A grieving process runs in waves. It goes in waves. We used to talk about phases, but now we talk more about undulations; there are low moments, and sometimes it goes up a bit, gets easier, and then there are also terrible holes at the beginning of the grieving process. The point is actually that I assume that a grieving process is basically a healthy reaction to a loss. We humans are designed for attachment, for belonging and connectedness and when we experience a loss, our need for connectedness is violated. That’s why it hurts so much. And that’s why it shatters our whole world view. Because that is one of the most important things for most people. In other words, when someone experiences a loss that is terrible, it is normal and healthy to be de-stabilised, to no longer look ahead, to no longer know what is up and what is down. There is no right or wrong way to grieve. Everyone simply grieves differently and some people talk a lot, others say nothing and that is not wrong per se. It is important to find out what the individual possibilities are that will help to get out of the situation. So you could say: what are things that have worked well before? And that you try to pick up on these things again somehow.
That was Annette, she is a death and grief counsellor.
In the following part, Blerina, who has worked in palliative care, and Manuela also speak. She is a senior doctor in forensics.
And also our friends Lina and Annaka.
Blerina: The good thing about palliative care is that you talk openly about dying and about the fact that it could be an issue one day, even if it’s not in the next week. And that you can then possibly talk to the patient or their relatives in advance: what are their wishes for the dying process and what do they want and what don’t they want?
Manuela: And then with the different emotions of sadness, despair, not being able or wanting to admit it, to anger, to sudden laughter, because somehow there are stories there. And the joy of what you have experienced with these people. To the deepest sadness. And also there, to experience how differently people react. There are people who are very quiet and say almost nothing. Somehow you can’t touch them, they are just there and frozen. And others scream, take things and throw them against the wall, wanting to hurt themselves. It’s always very exciting to really see what the reaction is at the moment when you realise that someone has just died. It’s very impressive to experience that sometimes. To be there, to accompany and support them. Often not with words at all, often you don’t say anything for a long time and are simply there. And that’s the beauty of seeing that people simply need someone to be with them at such times. And that gives them so much. And then afterwards, in the second step, there might be a conversation that you build up. And then see how this person is really doing once the first phase is over. But the most important thing is simply to be there. To listen and be there.

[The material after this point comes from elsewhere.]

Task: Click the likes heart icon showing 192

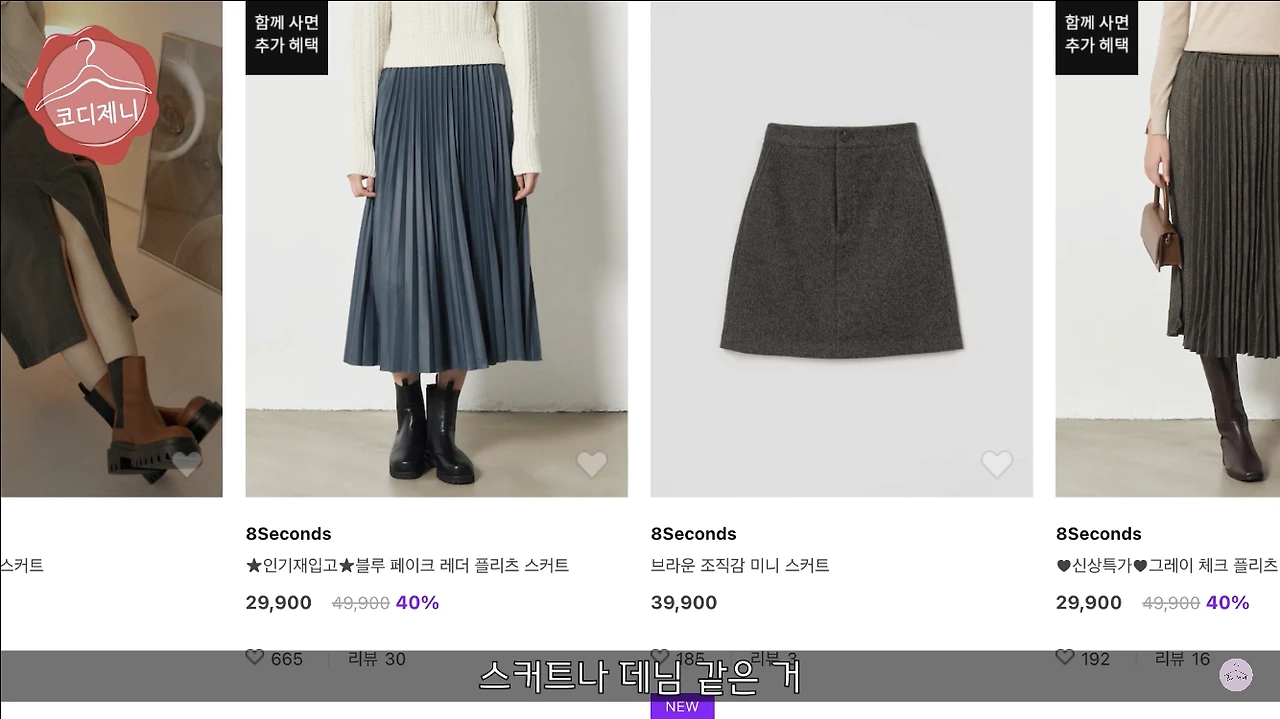Action: click(1065, 657)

Annaka: Um, then you just start to slowly come to terms with life and tidy up certain things. And whether that’s with other people - clearing up certain things or really literally tidying up and throwing stuff away. Like my Nani, for example. For a few years now, she’s just started to take so much stuff to the charity shop or thrift store or throw it away or just give it away in some way and do away with it, because she actively says that she doesn’t want anyone to have to do that after she dies.

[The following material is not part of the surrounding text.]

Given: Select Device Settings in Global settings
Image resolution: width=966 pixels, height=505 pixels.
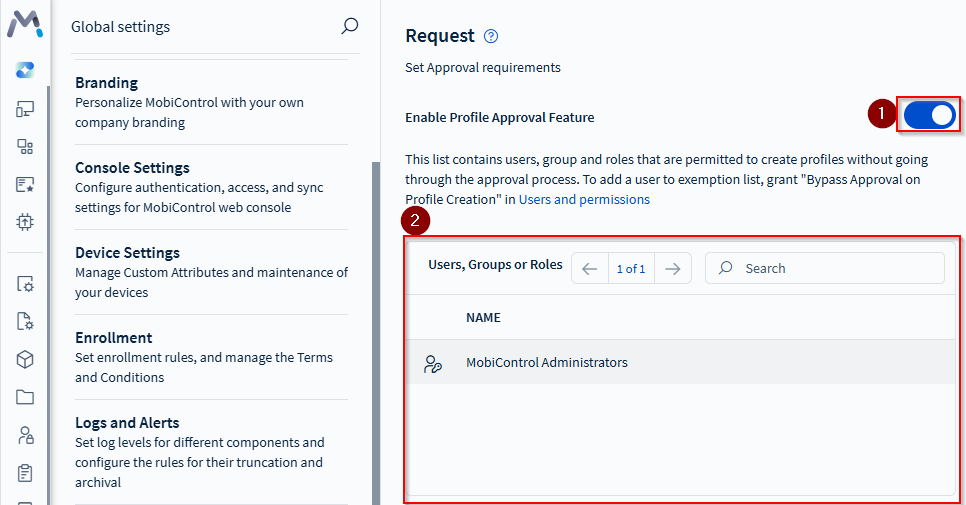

Lina: I also think it’s beautiful because it somehow reminds us of a new life or of moving on and is actually not hopeless at all, but also brings a lot of optimism and cheerfulness in this song. I think in our society, death is usually associated with very negative things or with a lot of negative feelings like sadness. And in this song, I think it actually emphasises the new in a very strong way and I think that’s also important when you think about the end of life.